[Collected data]
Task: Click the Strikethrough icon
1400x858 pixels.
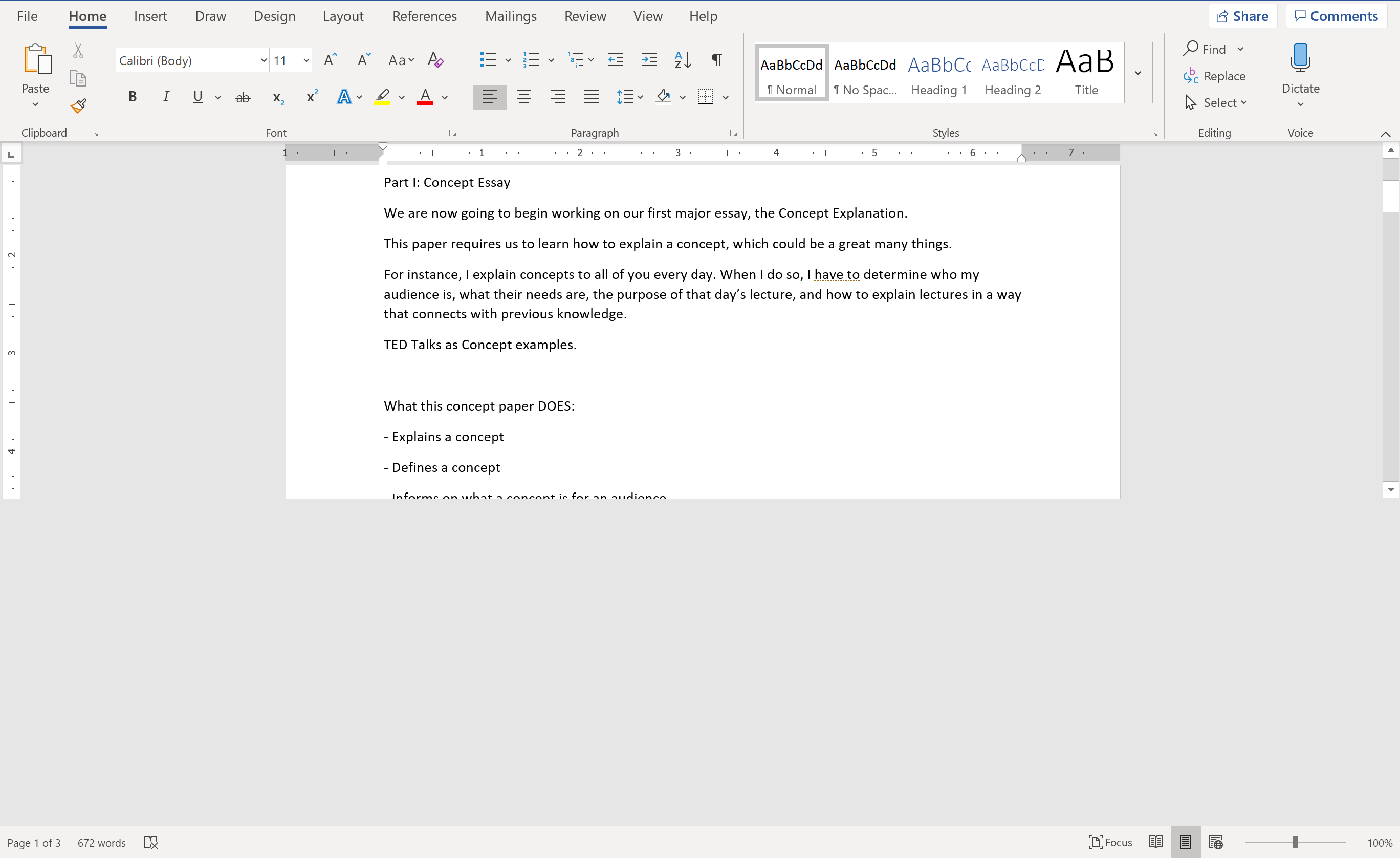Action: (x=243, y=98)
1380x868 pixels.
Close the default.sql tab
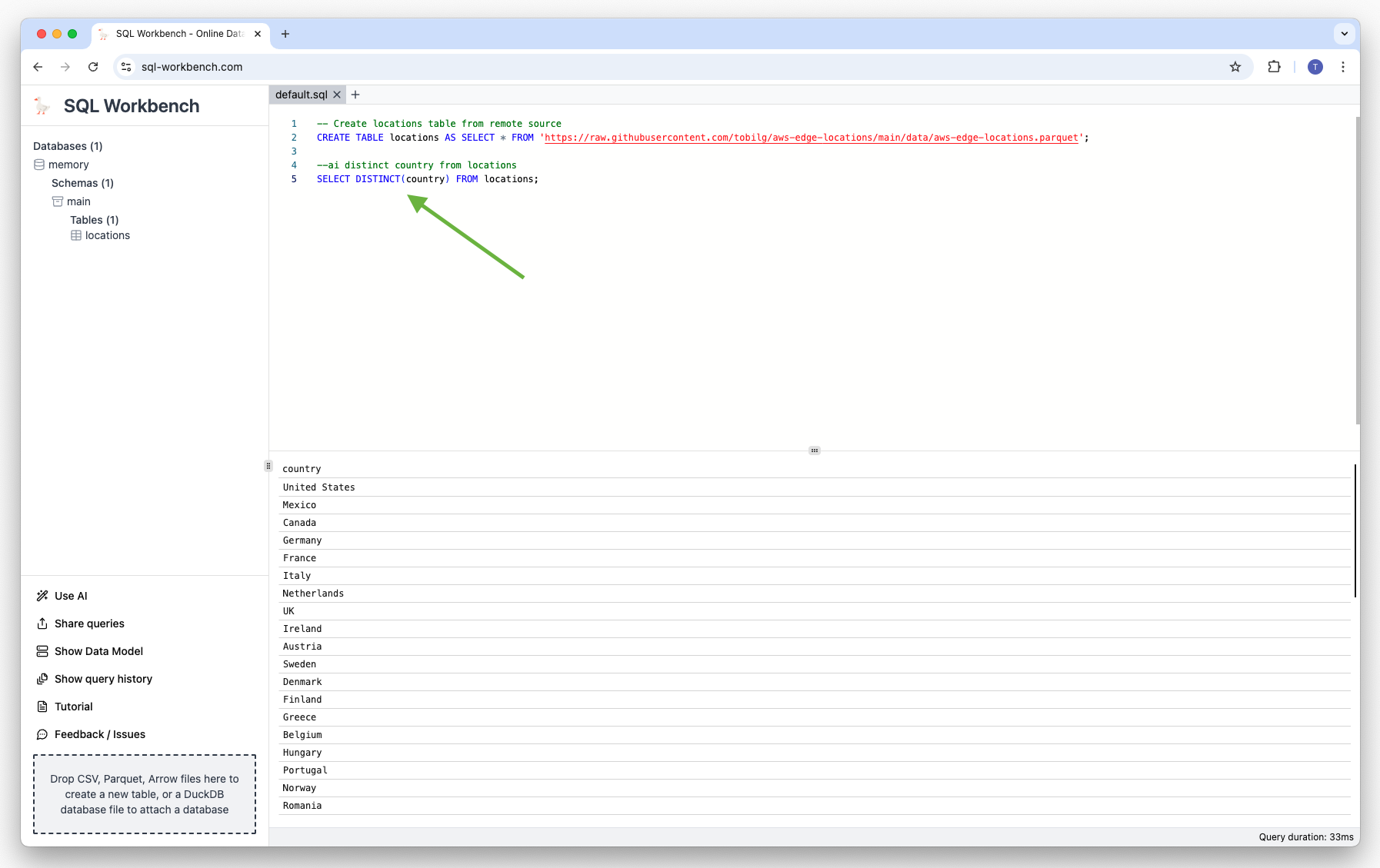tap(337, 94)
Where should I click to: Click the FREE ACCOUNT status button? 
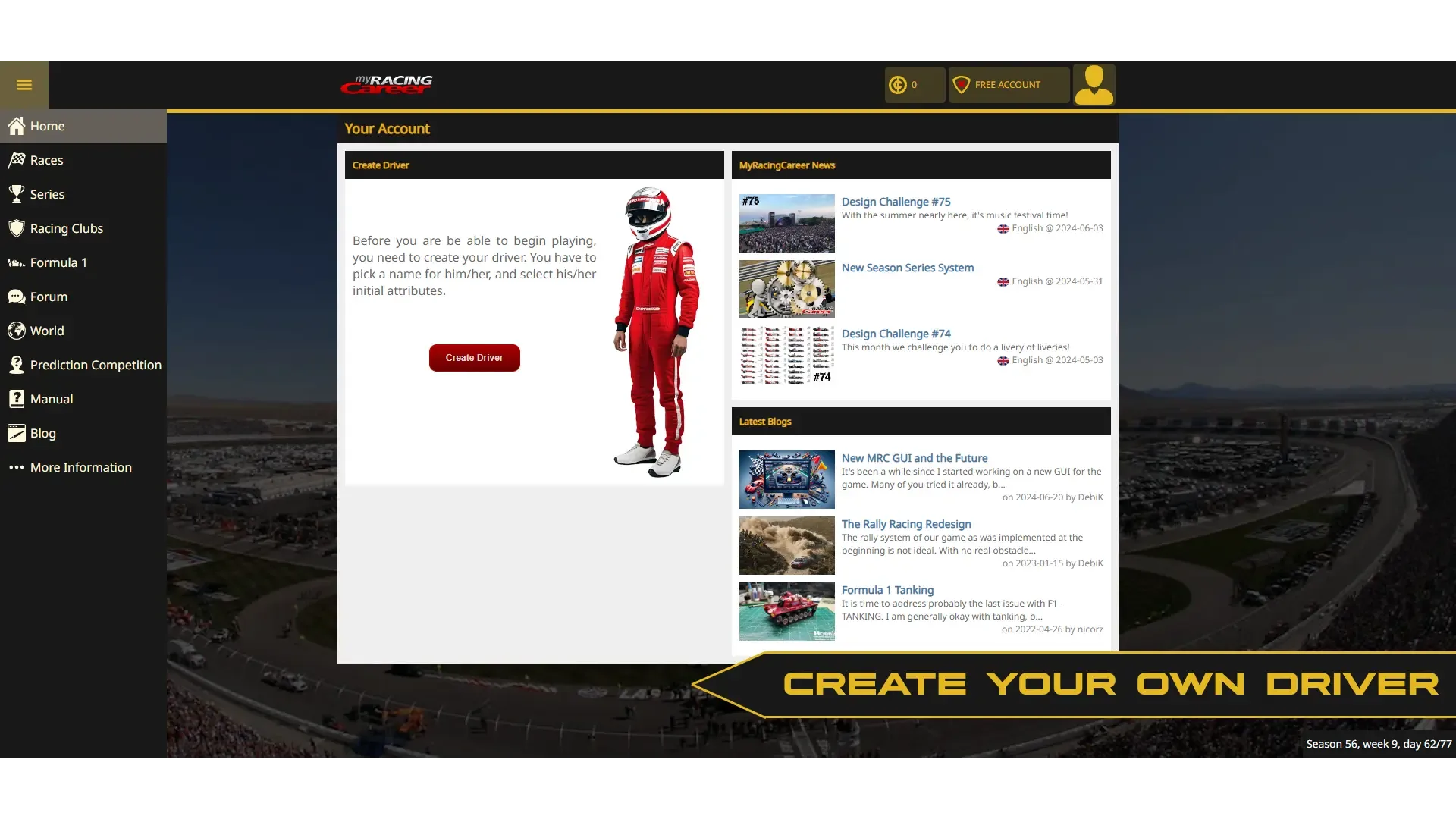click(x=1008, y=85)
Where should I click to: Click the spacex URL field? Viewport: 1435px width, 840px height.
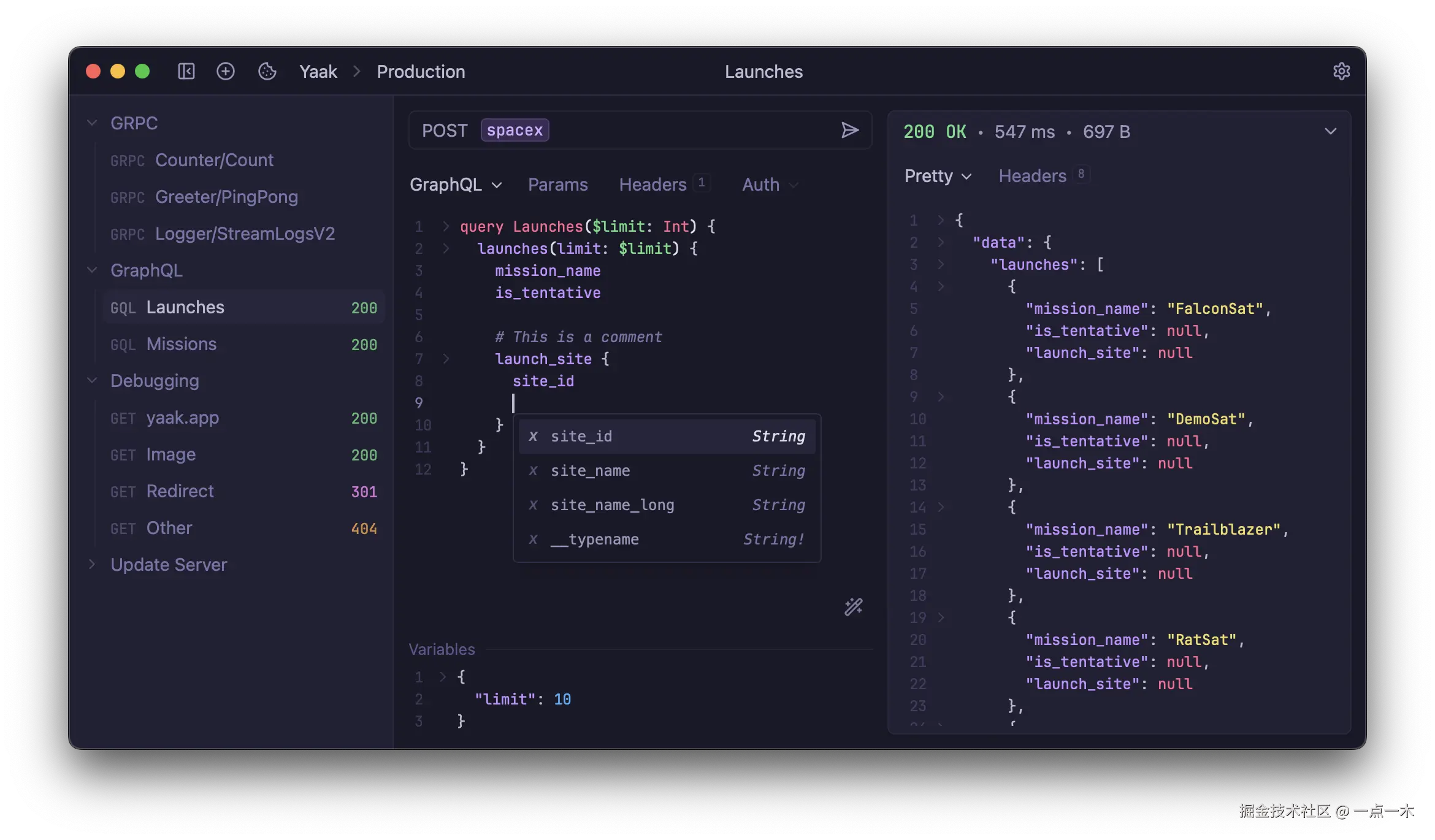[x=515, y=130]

**Instructions to follow**
Every line from the one containing "Close the default.sql tab" through the last line of the records is to be reproduced exactly, with pictures left out and nothing else given.

**Answer area**
Close the default.sql tab
tap(337, 94)
Where should I click to: Click the FREE ACCOUNT status button? 
click(x=1008, y=85)
Where should I click to: Click the spacex URL field? Viewport: 1435px width, 840px height.
[x=515, y=130]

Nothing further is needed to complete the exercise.